• DOCUMENT PASSAGE:
At the cusp of a new term
Trinity term officially begins today, which means half again as much reading and paper writing as has taken place so far, all in the course of the next eight weeks. The core seminar for this term is the development of the international system from 1950 to present, which basically means great power diplomatic and military history. I think we're all appreciative of the fact that it's territory we've basically all covered to one extent or another before. You could hardly get this far if you hadn't.
Looking back over the break, it has been quite a good one. I travelled to Chichester, Arundel, and Malta. I saw Sarah get married. I spent a week with my mother. I met a number of new and interesting people. I read some good books. I applied (unsuccessfully) for a number of scholarships, as well as submitting a paper to the MIT International Review. I wrote the qualifying test, in fairly respectable fashion. I moved to a new place. I cycled a few hundred kilometres, in aggregate. That's pretty good for six weeks.
New duties
Along with the Vice-Presidential position, I have been given responsibility for the Strategic Studies Group website. I can already tell that it is orders of magnitude more complex than any website I've ever operated before. Looks like I will spend some portion of the next year learning how to use MySQL databases and the various content-management applications that keep the thing going. If all goes wrong, I made a full backup before I touched anything - a very time consuming task when there are thousands of sub-directories.

• INFORMATION SHOWN:

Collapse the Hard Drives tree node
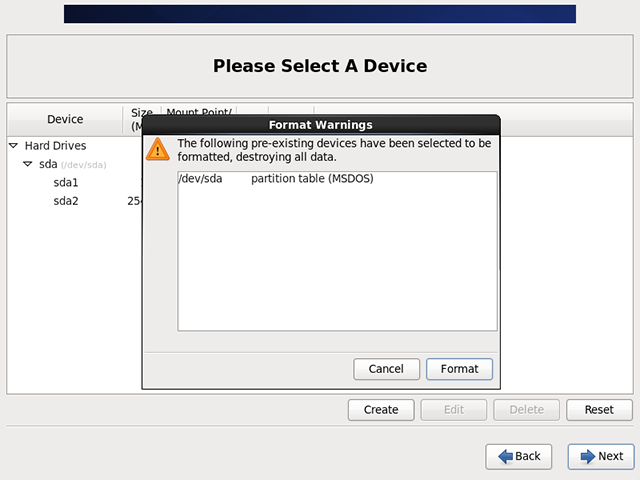Image resolution: width=640 pixels, height=480 pixels. click(13, 146)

• WORK TO COMPLETE:
Set down the entire post about the start of Trinity term word for word, from its title through the last sentence.

• SOLUTION TO THIS PROBLEM:
At the cusp of a new term
Trinity term officially begins today, which means half again as much reading and paper writing as has taken place so far, all in the course of the next eight weeks. The core seminar for this term is the development of the international system from 1950 to present, which basically means great power diplomatic and military history. I think we're all appreciative of the fact that it's territory we've basically all covered to one extent or another before. You could hardly get this far if you hadn't.
Looking back over the break, it has been quite a good one. I travelled to Chichester, Arundel, and Malta. I saw Sarah get married. I spent a week with my mother. I met a number of new and interesting people. I read some good books. I applied (unsuccessfully) for a number of scholarships, as well as submitting a paper to the MIT International Review. I wrote the qualifying test, in fairly respectable fashion. I moved to a new place. I cycled a few hundred kilometres, in aggregate. That's pretty good for six weeks.
New duties
Along with the Vice-Presidential position, I have been given responsibility for the Strategic Studies Group website. I can already tell that it is orders of magnitude more complex than any website I've ever operated before. Looks like I will spend some portion of the next year learning how to use MySQL databases and the various content-management applications that keep the thing going. If all goes wrong, I made a full backup before I touched anything - a very time consuming task when there are thousands of sub-directories.